Dietary iron-loaded rat liver haemosiderin and ferritin: in situ measurement of iron core nanoparticle size and cluster structure using anomalous small-angle X-ray scattering.

The morphology, particle size distribution and cluster structure of the hydrated iron(III) oxyhydroxide particles associated with haemosiderin and ferritin in dietary iron-loaded rat liver tissue have been investigated using transmission electron microscopy (TEM) and anomalous small-angle x-ray scattering (ASAXS). Rat liver tissue was removed from a series of female Porton rats which had been fed an iron-rich diet until sacrifice at various ages from 2-24 months.
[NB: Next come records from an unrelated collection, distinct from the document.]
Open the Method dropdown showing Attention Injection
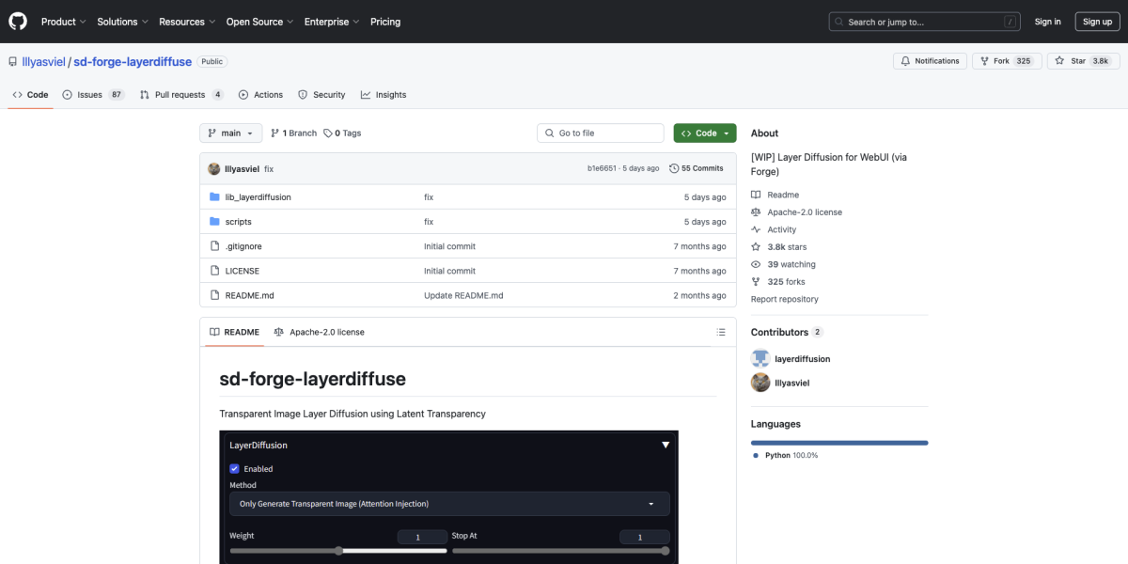This screenshot has width=1128, height=564. [x=448, y=504]
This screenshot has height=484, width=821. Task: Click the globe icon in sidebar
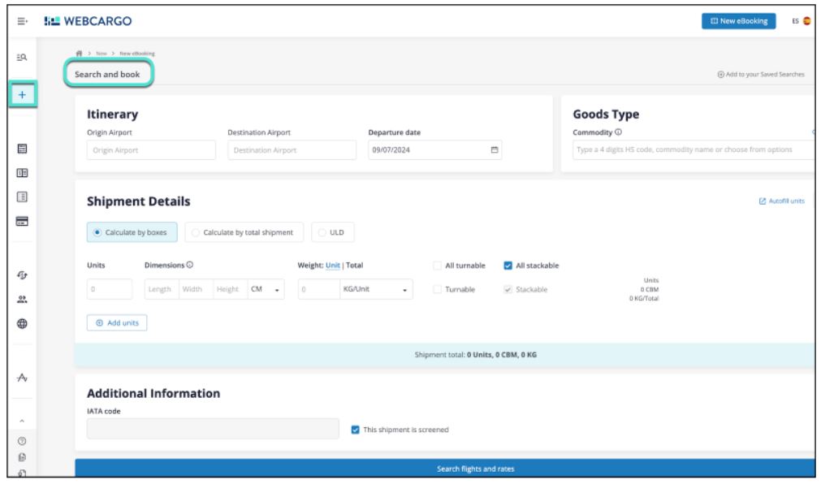(23, 322)
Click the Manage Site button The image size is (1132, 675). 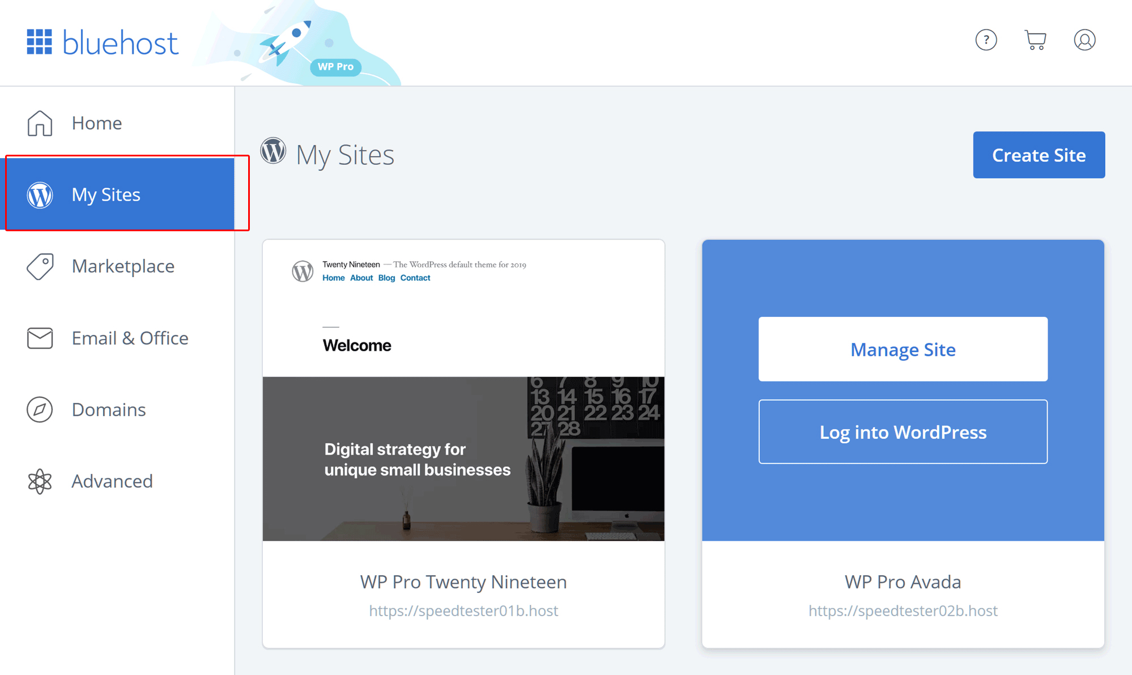click(903, 349)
Hepatic iron concentrations ranged from 1 to 65 mg Fe g(-1) dry tissue. TEM studies showed both dispersed and clustered iron-containing nanoparticles. The dispersed particles were found to have mean sizes (+/-standard deviation) of 54 +/- 8 A for the iron-loaded animals and 55 +/- 7 A for the controls. Superposition of particles in TEM images prevented direct measurement of nanoparticulate size in the clusters. The ASAXS data were modelled to provide a quantitative estimate of both the size and spacing of iron oxyhydroxide particles in the bulk samples. The modelling yielded close-packed particles with sizes of 60 to 78 A which when corrected for anomalous scattering suggests sizes from 54 to 70 A. Particle size distributions are of particular importance since they determine the surface iron to core iron ratios, which in turn are expected to be related to the molar toxicity of iron deposits in cells.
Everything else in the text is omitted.